The two biggest supermarket chains - ParknShop and Wellcome - will review their plastic bag rebate programmes after criticism they did not reduce the numbers used.

A quarter of the bags given away were superfluous, a survey by the Green Student Council found.

The two chains said they would examine the rebate schemes to decide if more promotions were needed.

'We will review the present programme and if we find the customers do not know the programme very well, more promotions will be done,' a Wellcome spokeswoman said. ParknShop said it would do the same.

Wellcome gives a 10 cent rebate - to a maximum of $1 per transaction - to customers for every bag they save on purchases over $25. ParknShop offers the same deal, but customers can save up to $2 per transaction.

While saying education and environmental awareness were the responsibility of the government, both ParknShop and Wellcome insisted their plastic bags made up only 2 to 3 per cent of the plastic bags found in landfills.
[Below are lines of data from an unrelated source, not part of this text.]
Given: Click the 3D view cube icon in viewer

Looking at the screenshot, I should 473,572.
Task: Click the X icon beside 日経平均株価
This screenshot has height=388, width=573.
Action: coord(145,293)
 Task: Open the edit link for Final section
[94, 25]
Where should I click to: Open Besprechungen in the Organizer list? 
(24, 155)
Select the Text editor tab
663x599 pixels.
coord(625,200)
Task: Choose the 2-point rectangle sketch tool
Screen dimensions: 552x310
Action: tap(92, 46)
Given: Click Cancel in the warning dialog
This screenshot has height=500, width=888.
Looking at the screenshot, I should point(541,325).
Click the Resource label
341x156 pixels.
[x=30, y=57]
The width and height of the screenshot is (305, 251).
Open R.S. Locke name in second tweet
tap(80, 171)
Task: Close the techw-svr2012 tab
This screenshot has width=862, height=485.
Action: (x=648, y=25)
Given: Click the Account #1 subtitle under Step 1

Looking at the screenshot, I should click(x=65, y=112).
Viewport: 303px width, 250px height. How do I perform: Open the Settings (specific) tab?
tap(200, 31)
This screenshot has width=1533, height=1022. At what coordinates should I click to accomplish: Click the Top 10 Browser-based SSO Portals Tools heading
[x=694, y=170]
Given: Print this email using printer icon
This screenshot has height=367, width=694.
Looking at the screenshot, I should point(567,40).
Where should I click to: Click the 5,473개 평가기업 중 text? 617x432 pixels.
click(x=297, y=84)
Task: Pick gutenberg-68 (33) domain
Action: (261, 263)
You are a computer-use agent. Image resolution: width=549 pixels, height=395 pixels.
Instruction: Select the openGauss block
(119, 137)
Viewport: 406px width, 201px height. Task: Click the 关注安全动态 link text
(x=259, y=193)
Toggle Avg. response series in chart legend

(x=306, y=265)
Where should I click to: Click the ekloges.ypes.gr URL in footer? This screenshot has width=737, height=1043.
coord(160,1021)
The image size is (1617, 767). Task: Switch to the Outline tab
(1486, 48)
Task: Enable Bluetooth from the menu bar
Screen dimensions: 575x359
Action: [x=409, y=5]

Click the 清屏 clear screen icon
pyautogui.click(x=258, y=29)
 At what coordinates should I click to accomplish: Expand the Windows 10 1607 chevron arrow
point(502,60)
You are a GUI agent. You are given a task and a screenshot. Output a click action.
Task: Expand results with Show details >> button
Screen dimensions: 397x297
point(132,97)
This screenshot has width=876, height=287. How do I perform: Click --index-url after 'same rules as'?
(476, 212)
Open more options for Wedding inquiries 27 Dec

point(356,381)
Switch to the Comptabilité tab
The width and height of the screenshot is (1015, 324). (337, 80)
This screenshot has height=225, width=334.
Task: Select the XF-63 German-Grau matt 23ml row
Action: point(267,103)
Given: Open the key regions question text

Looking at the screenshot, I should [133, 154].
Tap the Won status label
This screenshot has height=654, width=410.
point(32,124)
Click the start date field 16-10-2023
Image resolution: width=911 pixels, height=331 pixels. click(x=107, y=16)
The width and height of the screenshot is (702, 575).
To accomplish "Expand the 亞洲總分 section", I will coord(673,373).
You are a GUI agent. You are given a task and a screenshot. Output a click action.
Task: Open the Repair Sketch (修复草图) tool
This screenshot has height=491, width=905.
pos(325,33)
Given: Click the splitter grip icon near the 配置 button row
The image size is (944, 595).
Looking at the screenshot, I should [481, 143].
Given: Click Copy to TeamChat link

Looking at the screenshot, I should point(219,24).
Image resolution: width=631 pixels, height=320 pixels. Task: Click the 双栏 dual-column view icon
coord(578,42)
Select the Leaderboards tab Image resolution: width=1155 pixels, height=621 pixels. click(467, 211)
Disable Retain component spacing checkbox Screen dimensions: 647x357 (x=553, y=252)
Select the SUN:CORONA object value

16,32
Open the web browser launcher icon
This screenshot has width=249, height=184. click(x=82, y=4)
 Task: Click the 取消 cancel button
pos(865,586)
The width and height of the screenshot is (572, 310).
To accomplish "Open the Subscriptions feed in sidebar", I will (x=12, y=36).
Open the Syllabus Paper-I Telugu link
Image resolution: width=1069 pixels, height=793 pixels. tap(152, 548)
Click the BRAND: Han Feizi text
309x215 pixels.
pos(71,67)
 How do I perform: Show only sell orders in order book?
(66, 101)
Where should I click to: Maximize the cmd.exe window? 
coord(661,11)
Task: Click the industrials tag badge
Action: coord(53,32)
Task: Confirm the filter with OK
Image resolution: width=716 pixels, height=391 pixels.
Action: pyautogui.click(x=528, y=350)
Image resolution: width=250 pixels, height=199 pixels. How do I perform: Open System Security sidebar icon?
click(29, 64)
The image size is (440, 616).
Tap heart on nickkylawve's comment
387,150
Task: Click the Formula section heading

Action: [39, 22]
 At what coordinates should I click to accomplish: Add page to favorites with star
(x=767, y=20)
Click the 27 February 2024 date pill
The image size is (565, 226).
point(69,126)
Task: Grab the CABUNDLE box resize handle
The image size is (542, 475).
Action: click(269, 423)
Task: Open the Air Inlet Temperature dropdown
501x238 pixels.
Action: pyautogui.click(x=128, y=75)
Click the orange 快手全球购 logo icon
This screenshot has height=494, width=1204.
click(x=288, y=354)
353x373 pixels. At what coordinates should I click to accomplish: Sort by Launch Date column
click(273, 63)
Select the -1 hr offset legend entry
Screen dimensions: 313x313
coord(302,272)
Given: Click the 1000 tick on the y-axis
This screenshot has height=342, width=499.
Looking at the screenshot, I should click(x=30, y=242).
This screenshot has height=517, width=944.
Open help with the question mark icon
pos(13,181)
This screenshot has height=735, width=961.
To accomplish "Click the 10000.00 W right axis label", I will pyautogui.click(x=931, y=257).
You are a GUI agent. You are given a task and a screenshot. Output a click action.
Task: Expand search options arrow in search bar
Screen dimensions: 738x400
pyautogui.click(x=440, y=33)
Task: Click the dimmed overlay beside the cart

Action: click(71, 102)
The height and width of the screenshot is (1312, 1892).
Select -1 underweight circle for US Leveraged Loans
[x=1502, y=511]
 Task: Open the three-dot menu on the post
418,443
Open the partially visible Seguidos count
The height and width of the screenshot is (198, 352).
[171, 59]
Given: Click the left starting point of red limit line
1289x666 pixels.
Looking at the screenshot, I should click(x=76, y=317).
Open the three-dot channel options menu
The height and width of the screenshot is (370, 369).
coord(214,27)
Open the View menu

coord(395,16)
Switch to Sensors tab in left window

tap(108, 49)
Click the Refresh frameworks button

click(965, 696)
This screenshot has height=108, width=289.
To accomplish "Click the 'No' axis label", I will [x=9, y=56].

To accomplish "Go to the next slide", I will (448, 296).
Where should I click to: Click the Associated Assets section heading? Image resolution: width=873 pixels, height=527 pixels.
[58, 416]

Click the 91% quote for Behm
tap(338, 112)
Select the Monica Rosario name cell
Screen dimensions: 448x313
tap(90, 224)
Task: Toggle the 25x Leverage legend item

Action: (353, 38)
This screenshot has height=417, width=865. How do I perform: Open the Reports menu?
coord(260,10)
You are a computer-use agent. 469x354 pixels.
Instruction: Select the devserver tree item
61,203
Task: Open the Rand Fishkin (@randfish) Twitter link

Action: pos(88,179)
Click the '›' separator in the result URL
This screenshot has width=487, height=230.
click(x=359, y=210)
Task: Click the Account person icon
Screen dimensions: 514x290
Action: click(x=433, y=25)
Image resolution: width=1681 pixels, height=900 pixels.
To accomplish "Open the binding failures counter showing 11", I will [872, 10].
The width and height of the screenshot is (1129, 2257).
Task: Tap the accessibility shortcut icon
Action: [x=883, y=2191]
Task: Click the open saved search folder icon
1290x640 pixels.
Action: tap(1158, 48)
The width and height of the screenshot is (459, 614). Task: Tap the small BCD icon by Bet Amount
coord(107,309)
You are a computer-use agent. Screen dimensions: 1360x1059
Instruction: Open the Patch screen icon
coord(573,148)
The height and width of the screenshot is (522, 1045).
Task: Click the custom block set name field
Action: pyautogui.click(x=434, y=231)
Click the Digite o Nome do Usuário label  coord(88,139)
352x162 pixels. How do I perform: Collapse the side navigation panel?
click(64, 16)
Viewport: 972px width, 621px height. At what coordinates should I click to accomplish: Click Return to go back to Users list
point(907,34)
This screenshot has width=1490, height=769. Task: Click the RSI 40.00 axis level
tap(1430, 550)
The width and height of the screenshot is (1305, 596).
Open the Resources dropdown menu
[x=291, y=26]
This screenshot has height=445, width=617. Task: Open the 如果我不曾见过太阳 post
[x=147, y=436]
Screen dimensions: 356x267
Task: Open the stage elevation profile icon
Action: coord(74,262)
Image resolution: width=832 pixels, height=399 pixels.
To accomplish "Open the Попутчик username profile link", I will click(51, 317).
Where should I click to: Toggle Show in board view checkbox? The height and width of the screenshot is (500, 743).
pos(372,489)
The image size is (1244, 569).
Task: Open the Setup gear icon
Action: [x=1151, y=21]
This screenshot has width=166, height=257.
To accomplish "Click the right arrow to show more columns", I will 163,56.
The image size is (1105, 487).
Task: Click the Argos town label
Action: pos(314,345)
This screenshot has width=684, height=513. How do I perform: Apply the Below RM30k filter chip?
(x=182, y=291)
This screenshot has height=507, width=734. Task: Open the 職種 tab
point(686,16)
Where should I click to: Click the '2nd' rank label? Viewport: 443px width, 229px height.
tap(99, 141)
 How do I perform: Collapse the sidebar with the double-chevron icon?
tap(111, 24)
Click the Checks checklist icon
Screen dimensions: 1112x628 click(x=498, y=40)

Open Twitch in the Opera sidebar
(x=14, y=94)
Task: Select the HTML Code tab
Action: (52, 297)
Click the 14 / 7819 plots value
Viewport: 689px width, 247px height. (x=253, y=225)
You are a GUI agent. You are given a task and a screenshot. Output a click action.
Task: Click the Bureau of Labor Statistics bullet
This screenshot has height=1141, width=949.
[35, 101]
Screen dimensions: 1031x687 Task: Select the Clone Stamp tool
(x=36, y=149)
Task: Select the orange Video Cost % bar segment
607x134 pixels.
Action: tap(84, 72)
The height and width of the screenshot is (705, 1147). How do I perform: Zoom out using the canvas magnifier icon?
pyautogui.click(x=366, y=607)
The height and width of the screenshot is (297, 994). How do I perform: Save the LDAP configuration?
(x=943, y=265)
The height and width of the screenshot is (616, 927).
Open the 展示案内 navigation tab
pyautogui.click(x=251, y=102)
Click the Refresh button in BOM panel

'It means the majority of plastic bags that end up in the landfill are from elsewhere,' Wellcome marketing development manager Diane Chiu Man said.

ParknShop's public relations manager, Teresa Pang Sau-kwan, gave the same figures.

The Environmental Protection Department says 649 tonnes of plastic bags end up in landfills each day. If 2 per cent come from supermarkets, that is about 12 tonnes, or more than 416,000 bags a day.

Ms Chiu also said that Wellcome would consider charging customers for plastic bags if the government conducted a city-wide survey and found the public favoured such charges.

About 7.6 billion plastic bags are used in Hong Kong every year and it costs $40 million to dispose of them, according to the Green Student Group.